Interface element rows

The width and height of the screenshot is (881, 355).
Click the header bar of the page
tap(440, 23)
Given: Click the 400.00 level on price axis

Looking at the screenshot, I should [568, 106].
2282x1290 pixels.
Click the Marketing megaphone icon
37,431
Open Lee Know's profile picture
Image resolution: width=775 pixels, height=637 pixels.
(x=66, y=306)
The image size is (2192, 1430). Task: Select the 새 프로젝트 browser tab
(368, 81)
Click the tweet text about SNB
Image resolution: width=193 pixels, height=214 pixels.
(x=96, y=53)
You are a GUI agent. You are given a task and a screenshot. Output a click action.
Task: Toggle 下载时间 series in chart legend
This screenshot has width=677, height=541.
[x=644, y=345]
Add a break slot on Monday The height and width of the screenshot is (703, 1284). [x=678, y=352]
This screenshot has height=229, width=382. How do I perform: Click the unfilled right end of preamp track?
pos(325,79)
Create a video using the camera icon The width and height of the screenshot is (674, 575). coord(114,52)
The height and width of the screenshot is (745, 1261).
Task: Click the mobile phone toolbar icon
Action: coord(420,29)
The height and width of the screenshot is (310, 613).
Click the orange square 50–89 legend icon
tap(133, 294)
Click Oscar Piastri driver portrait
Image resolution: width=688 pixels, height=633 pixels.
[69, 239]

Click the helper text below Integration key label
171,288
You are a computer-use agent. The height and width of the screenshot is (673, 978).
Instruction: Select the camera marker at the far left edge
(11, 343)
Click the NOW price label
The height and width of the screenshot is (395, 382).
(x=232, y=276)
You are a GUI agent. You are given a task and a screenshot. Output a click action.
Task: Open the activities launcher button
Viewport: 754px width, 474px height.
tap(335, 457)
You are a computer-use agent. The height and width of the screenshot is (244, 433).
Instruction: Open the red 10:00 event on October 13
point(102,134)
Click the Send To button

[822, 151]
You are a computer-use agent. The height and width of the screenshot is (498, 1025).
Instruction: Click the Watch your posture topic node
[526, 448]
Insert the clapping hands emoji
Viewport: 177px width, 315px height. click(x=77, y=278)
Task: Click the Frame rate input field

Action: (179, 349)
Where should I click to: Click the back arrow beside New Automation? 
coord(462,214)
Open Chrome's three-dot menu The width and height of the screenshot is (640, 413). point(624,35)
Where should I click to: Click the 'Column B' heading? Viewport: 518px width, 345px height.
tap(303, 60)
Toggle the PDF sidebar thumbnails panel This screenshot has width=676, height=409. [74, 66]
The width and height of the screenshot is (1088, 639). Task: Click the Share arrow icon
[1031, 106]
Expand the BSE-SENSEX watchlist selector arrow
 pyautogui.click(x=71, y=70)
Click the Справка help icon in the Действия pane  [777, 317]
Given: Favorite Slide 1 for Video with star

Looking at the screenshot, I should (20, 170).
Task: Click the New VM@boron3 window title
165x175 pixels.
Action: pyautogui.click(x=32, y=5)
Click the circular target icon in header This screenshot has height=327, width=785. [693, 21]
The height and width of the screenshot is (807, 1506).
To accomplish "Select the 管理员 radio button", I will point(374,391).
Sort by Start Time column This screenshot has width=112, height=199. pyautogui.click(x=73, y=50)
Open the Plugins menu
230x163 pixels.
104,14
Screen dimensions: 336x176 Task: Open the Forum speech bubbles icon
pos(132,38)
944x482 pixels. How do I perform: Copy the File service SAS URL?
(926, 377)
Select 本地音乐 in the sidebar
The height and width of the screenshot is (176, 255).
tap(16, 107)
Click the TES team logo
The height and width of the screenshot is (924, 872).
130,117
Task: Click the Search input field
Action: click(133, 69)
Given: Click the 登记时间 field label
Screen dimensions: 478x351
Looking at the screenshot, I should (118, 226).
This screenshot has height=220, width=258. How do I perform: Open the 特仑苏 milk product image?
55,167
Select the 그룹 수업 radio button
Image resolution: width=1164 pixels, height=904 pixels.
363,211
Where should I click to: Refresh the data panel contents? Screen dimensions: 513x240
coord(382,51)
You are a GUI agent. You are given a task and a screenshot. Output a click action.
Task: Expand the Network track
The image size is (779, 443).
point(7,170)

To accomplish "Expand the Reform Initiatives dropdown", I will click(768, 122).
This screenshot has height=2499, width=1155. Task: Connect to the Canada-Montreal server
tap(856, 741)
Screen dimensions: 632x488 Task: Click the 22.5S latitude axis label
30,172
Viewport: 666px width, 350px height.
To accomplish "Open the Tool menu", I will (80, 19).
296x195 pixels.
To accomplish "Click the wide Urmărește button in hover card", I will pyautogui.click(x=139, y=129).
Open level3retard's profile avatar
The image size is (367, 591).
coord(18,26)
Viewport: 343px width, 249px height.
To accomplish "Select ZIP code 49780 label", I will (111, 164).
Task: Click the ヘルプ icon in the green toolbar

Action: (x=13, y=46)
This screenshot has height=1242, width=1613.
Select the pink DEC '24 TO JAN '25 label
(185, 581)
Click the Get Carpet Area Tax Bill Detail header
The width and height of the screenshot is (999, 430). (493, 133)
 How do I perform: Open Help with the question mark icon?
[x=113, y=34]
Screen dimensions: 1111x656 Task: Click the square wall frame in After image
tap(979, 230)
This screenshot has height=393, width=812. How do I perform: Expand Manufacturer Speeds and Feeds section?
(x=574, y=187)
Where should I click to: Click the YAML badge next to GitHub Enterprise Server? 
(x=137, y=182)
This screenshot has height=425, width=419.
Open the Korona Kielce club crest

# Task goal:
Retype the rows from the beginning through the line containing "(x=96, y=53)", inclusive, keeping every character unchanged.

# Exercise answer:
The width and height of the screenshot is (881, 355).
Click the header bar of the page
tap(440, 23)
Given: Click the 400.00 level on price axis

Looking at the screenshot, I should [568, 106].
2282x1290 pixels.
Click the Marketing megaphone icon
37,431
Open Lee Know's profile picture
Image resolution: width=775 pixels, height=637 pixels.
(x=66, y=306)
The image size is (2192, 1430). Task: Select the 새 프로젝트 browser tab
(368, 81)
Click the tweet text about SNB
Image resolution: width=193 pixels, height=214 pixels.
(x=96, y=53)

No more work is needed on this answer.